PALANGKA RAYA – Dinas Lingkungan Hidup (DLH) Provinsi Kalimantan Tengah (Kalteng) mengingatkan kembali bahaya merkuri bagi kesehatan dan lingkungan, seiring dimulainya program nasional penarikan alat kesehatan (alkes) bermerkuri dari fasilitas layanan kesehatan (fasyankes).
Kepala DLH Provinsi Kalteng, Joni Harta, menegaskan bahwa merkuri merupakan zat berbahaya yang dapat menimbulkan gangguan serius pada tubuh manusia, mulai dari kerusakan saraf, ginjal, hingga perkembangan janin pada ibu hamil.
Sementara itu, jika tidak dikelola dengan benar, limbah merkuri juga berpotensi mencemari tanah, air, dan rantai makanan.
“Merkuri bukan hanya berbahaya bagi pasien yang menggunakan alkes, tetapi juga bagi tenaga medis, bahkan masyarakat luas jika limbahnya masuk ke lingkungan. Karena itu, penghapusan alkes bermerkuri harus menjadi prioritas bersama,” jelas Joni di Kantor DLH Provinsi Kalteng, Rabu, 27 Agustus 2025.

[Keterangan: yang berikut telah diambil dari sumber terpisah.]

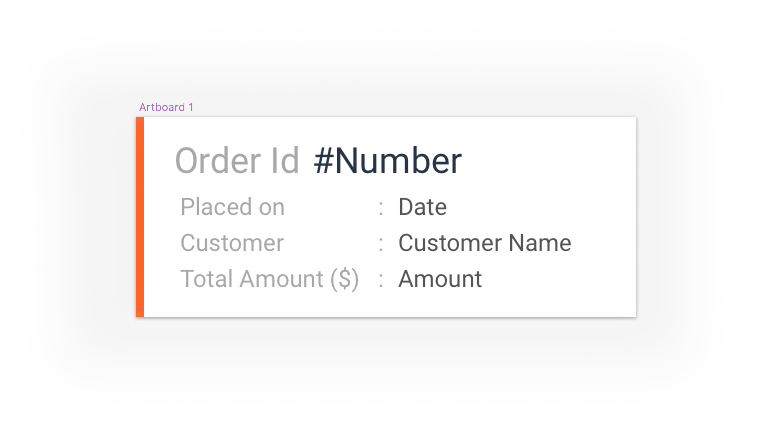
Task: Select the colon after the "Customer" label
Action: (381, 244)
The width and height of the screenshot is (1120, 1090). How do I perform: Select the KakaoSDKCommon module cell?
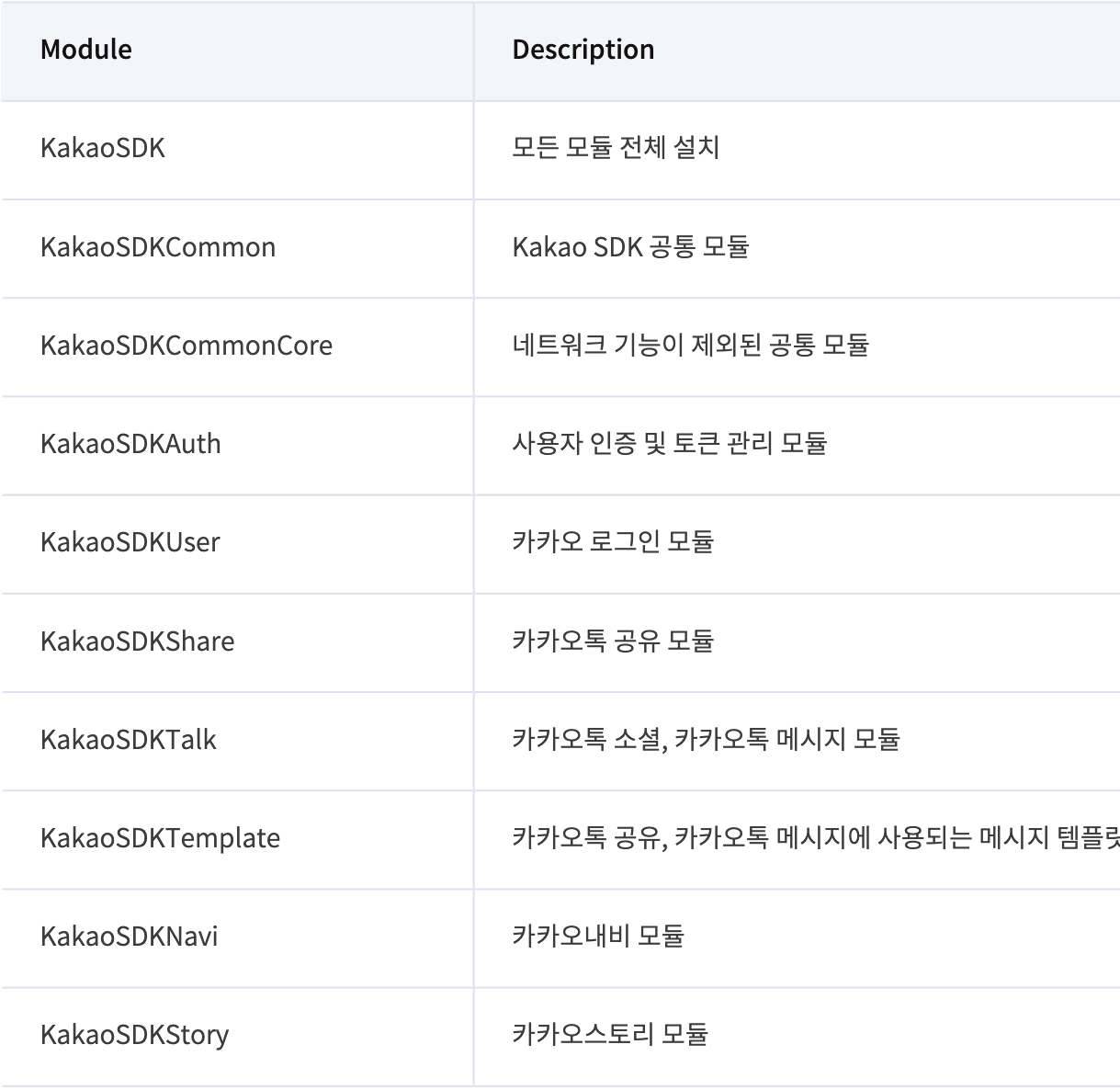[158, 246]
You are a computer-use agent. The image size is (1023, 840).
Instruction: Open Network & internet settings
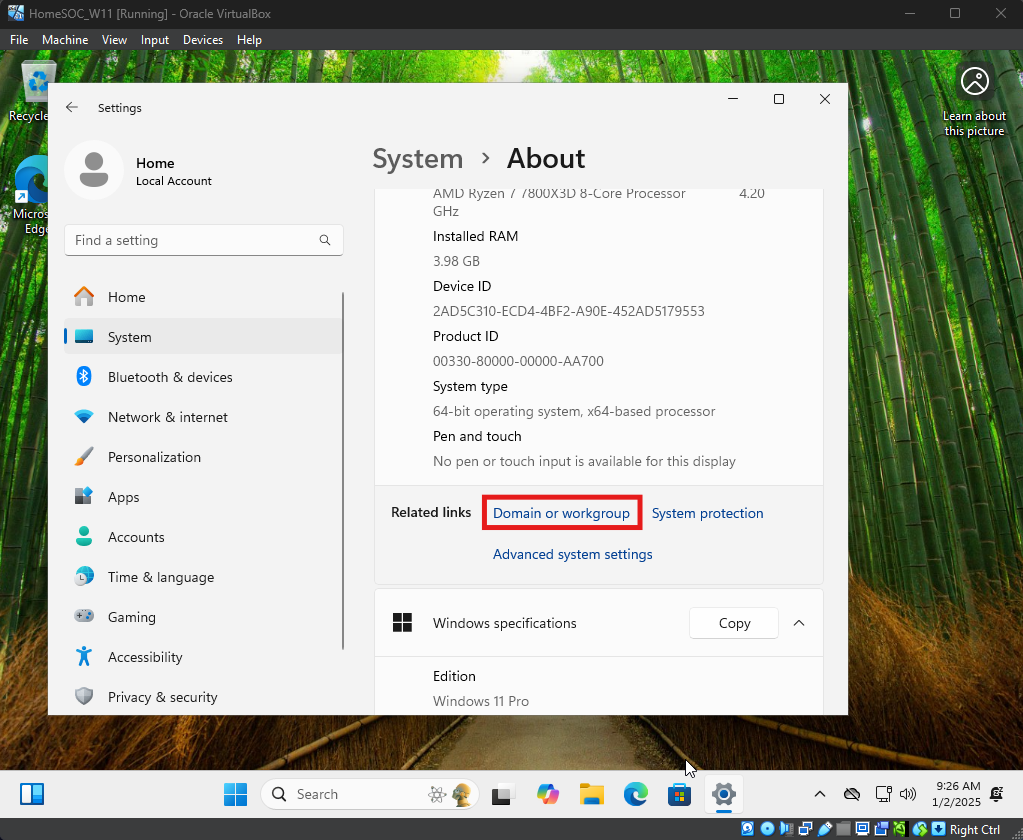click(167, 417)
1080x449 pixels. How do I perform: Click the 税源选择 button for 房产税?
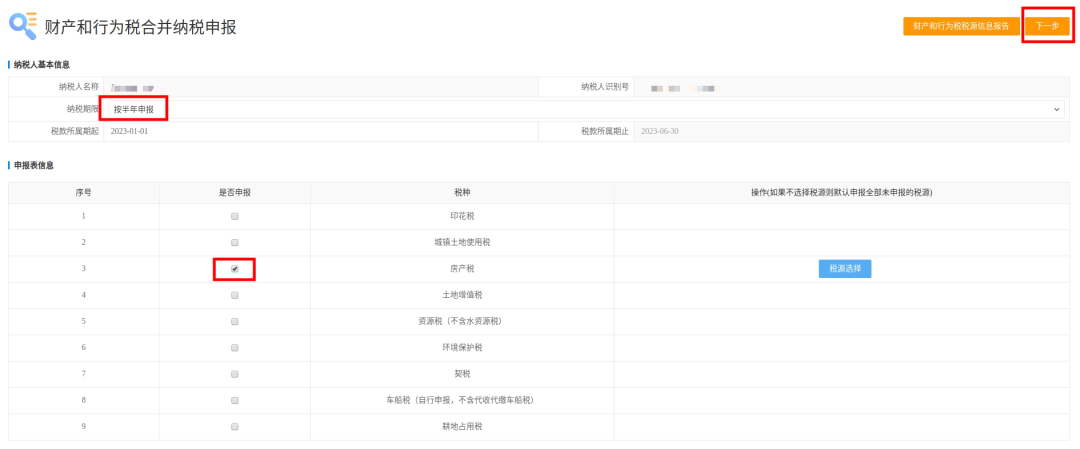845,268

Dalam program ini, DLH Kalteng ditunjuk sebagai Depo Storage yang berfungsi menampung alkes bermerkuri hasil penarikan dari kabupaten/kota di seluruh Kalimantan Tengah.

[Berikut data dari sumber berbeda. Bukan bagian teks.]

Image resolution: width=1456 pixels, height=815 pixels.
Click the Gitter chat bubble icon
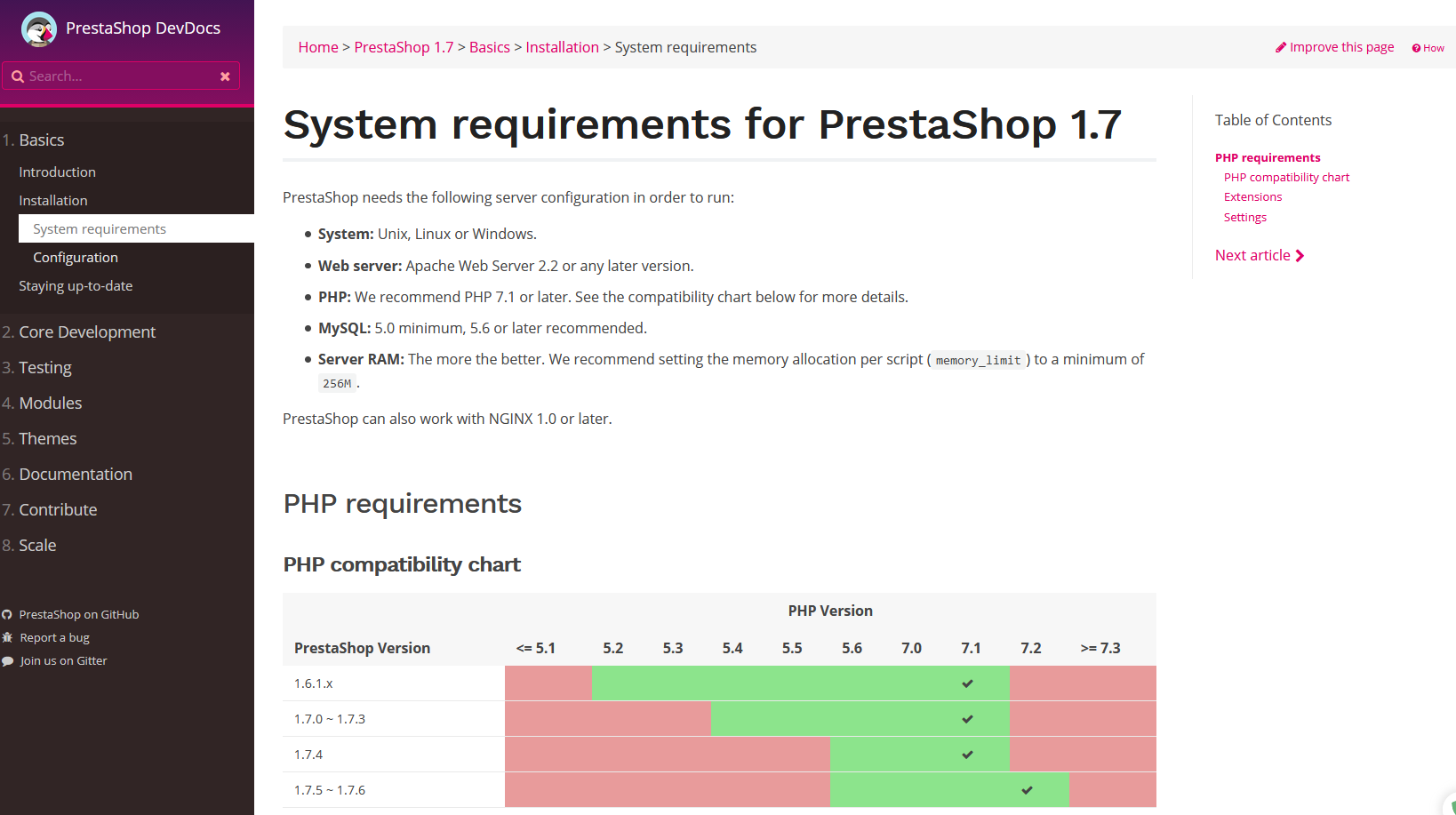(7, 661)
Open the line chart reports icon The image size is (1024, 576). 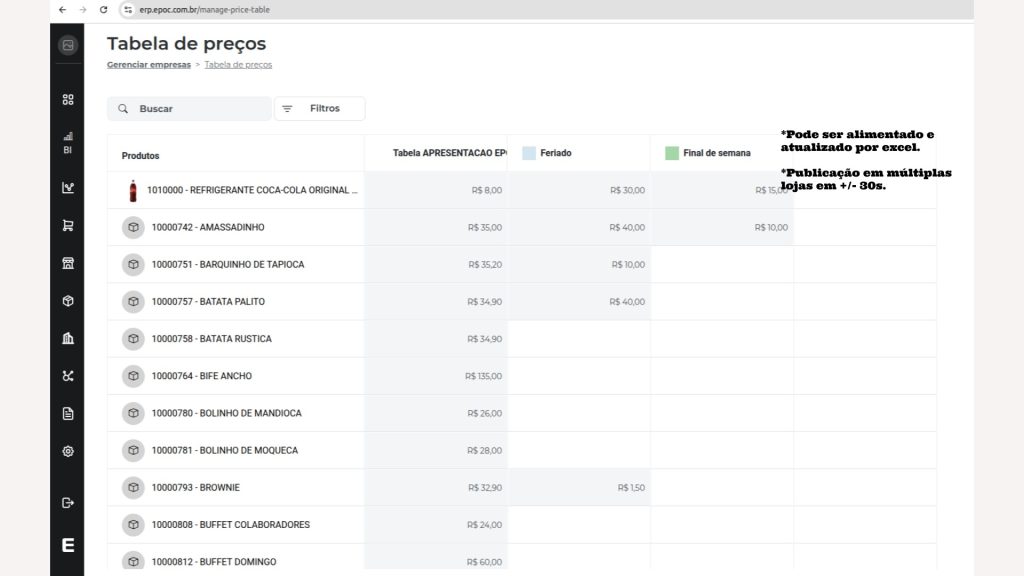click(x=68, y=188)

Nantinya, alat yang terkumpul akan dikelola sesuai standar pengelolaan limbah bahan berbahaya dan beracun (B3).
Selain mengingatkan bahaya merkuri, Joni juga mendorong rumah sakit, puskesmas, dan klinik di Kalimantan Tengah untuk segera beralih ke alkes ramah lingkungan.
Menurutnya, kini sudah tersedia berbagai alternatif yang lebih aman, seperti termometer digital dan tensimeter aneroid.

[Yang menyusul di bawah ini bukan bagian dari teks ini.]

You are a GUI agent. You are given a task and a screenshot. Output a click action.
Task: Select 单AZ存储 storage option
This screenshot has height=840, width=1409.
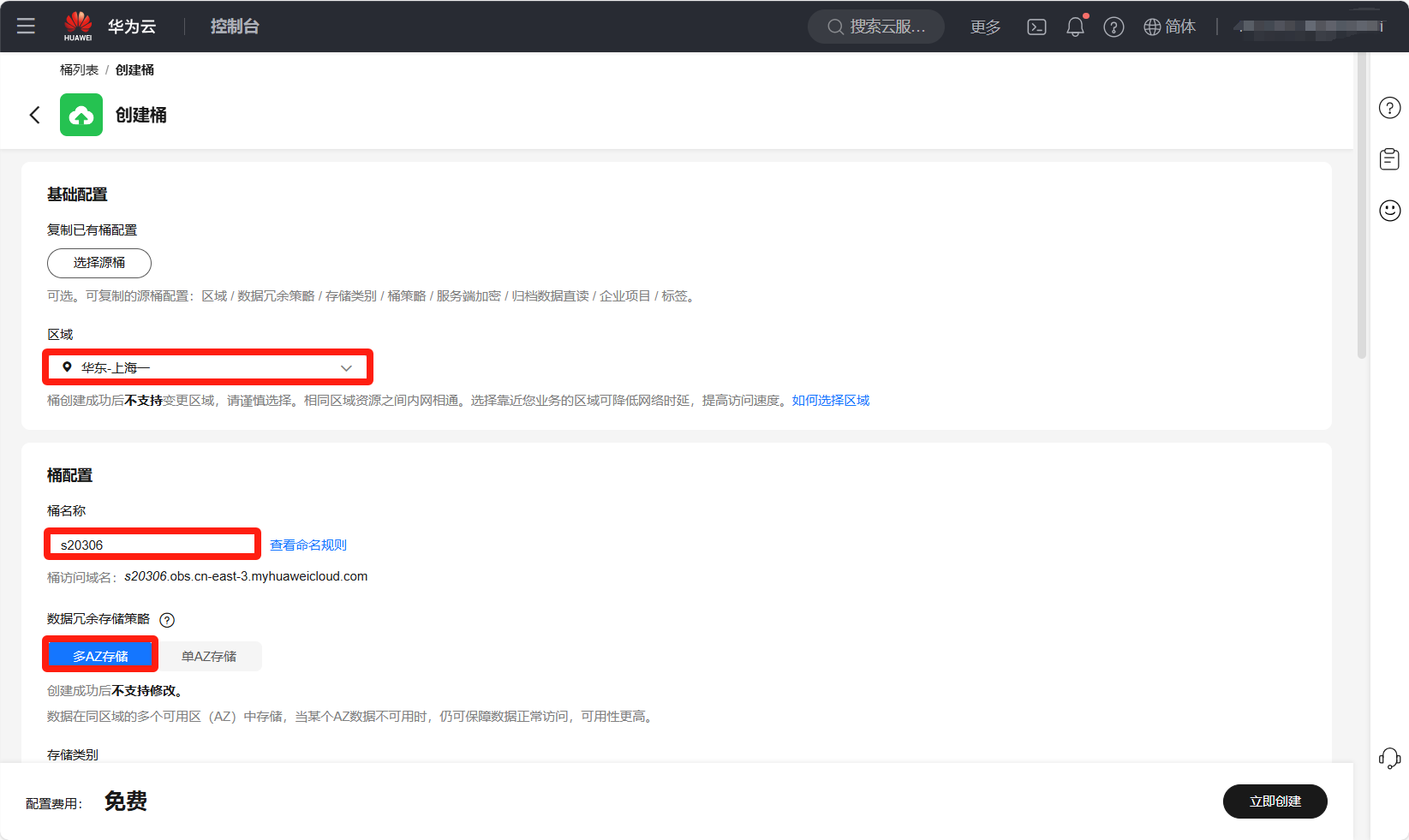209,656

“Alkes ramah lingkungan sudah banyak tersedia di pasaran. Dengan beralih ke alat yang lebih aman, tenaga kesehatan dapat melayani masyarakat tanpa harus khawatir terhadap risiko merkuri,” katanya.
Program penarikan ini, tambahnya, merupakan bagian dari upaya mencapai target nasional Indonesia Bebas Merkuri Tahun 2030.
DLH Kalteng pun berkomitmen melakukan edukasi kepada fasyankes dan masyarakat mengenai bahaya merkuri dan pentingnya transisi ke teknologi kesehatan yang lebih modern dan aman.
“Kami ingin gerakan ini bukan hanya soal penarikan alkes, tetapi juga perubahan kesadaran. Jika semua pihak berkomitmen, Kalimantan Tengah bisa menjadi daerah yang lebih sehat, bebas dari ancaman merkuri,” pungkasnya.